◆ **Assignment**: The number of lines in the records that include "title" is all you should give.

◆ **Given records**:
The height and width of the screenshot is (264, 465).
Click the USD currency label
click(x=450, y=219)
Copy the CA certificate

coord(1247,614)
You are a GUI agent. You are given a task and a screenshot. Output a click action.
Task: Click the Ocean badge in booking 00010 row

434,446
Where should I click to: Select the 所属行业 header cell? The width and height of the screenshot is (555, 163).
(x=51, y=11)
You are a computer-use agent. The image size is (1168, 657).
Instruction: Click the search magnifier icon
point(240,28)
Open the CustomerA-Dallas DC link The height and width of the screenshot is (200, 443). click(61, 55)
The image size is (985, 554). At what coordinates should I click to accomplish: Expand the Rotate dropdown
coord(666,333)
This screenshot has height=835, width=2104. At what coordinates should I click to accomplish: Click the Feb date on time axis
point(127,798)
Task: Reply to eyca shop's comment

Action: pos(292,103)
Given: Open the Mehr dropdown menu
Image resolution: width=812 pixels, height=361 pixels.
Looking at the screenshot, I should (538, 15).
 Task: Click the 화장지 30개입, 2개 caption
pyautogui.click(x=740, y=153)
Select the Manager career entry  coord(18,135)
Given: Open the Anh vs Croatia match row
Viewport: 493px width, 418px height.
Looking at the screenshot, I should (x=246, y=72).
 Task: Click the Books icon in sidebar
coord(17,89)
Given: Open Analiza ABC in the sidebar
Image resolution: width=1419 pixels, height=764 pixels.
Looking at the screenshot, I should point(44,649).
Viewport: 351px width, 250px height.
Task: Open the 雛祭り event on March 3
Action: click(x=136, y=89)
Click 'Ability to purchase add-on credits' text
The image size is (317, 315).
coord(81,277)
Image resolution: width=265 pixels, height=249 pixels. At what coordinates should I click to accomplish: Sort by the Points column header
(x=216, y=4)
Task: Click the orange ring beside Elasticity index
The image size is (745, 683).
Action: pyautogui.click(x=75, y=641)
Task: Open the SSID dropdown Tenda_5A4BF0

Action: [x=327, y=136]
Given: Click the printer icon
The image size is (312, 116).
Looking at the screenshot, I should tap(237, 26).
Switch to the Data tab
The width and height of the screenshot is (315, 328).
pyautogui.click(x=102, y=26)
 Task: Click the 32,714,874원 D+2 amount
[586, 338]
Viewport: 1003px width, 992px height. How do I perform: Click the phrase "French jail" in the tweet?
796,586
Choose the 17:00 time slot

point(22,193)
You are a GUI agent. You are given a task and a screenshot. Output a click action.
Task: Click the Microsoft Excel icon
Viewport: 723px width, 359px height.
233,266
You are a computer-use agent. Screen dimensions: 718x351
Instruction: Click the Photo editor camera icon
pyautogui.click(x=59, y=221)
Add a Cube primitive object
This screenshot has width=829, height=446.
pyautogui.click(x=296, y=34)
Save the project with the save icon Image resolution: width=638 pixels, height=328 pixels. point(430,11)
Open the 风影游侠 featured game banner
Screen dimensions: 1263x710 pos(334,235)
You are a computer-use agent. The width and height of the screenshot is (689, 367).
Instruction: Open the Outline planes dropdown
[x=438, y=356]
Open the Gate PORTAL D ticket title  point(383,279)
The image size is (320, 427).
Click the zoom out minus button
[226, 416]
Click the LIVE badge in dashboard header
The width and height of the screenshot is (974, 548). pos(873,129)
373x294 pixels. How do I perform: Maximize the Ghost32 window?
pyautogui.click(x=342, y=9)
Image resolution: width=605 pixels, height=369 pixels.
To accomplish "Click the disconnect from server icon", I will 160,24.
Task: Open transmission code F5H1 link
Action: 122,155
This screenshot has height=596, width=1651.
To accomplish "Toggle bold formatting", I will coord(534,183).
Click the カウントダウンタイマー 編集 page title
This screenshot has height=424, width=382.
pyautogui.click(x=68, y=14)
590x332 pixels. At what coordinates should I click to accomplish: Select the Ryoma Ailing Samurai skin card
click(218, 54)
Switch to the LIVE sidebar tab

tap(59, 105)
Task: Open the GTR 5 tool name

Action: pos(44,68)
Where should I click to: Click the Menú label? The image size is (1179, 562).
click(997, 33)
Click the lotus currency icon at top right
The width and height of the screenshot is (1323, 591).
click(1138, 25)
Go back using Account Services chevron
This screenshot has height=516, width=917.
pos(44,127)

◆ **Output of the task**: 2